Молодой рецензент не обошёл вниманием сопроводительные статьи, особенно первую и третью, высказав замечания в отношении некоторых "обобщений" Анненского. Да, Некрасов получил хорошую выучку, но у него не было того поэтического воображения, с каким Анненский не только знал, но и представлял себе Еврипида. Сегодня мы воспринимаем как данность, что в Еврипиде Анненского самого Анненского было несколько больше, чем требовала чистая наука. Но потому и считается давно сложившимся понятие "русский Еврипид" Анненского.

В 3-ей сноске я увидел, что автор рецензии уловил существенный момент, который, впрочем, лежит на поверхности: "назначение книги г. Анненского для популярного чтения, явствующее из характера изложения её". Об этой педагогичности?.. нет, не так - образовательности... тоже не годится - просветительном характере книги ещё надо будет сказать.

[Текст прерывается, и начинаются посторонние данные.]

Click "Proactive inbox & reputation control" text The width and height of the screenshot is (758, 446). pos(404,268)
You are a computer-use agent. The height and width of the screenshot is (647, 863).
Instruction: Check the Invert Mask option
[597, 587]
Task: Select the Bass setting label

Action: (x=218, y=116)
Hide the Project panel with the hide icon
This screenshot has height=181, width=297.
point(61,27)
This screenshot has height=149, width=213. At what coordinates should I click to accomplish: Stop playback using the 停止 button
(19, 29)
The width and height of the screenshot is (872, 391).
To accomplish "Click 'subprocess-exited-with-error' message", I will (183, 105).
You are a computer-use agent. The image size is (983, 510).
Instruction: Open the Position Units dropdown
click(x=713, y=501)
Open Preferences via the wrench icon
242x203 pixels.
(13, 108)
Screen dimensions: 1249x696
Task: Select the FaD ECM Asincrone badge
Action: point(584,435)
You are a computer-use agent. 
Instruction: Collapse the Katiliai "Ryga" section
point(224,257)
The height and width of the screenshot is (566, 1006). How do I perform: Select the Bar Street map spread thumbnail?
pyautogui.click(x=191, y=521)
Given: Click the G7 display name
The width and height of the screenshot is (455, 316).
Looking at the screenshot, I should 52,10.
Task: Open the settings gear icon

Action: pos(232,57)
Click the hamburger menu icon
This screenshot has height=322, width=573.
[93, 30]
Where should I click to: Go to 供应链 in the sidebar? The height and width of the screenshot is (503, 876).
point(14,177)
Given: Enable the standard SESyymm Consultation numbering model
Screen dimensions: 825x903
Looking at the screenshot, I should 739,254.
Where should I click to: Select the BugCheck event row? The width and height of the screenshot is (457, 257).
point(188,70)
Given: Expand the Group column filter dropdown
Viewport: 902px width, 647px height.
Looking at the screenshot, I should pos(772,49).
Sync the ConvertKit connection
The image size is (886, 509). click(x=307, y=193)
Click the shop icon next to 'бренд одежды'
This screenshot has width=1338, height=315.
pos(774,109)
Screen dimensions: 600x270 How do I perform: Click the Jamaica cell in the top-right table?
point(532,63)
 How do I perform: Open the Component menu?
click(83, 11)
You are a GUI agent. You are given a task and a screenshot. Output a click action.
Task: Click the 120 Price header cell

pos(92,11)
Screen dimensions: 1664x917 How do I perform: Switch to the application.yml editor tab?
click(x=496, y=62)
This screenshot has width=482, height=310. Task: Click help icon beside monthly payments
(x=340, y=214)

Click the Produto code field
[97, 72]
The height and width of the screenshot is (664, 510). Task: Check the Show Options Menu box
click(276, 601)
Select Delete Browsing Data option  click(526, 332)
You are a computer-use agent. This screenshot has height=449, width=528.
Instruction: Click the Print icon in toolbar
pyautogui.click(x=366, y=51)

В отношении самого перевода Некрасов констатировал: "...в общем перевод близок к оригиналу, соответствует ему по своему тону и сделан прекрасным русским языком". Конечно, высказаны другие мнения, выявлены неточности. Образец для рецензента - прозаический перевод Ф.Ф. Зелинского, с которым неоднократно сравнивается перевод Анненского. Некрасов ещё совсем недавно наверняка слушал лекции видного профессора университета, поэтому приоритет авторитета понятен. Но это не мешает рецензенту подытожить тем, что "успех книги г. Анненского среди любителей чтения древних классиков обеспечен". Что ж, это было бы справедливо. Но через 20 лет тот же авторитет сведёт и без того условный успех к нулю.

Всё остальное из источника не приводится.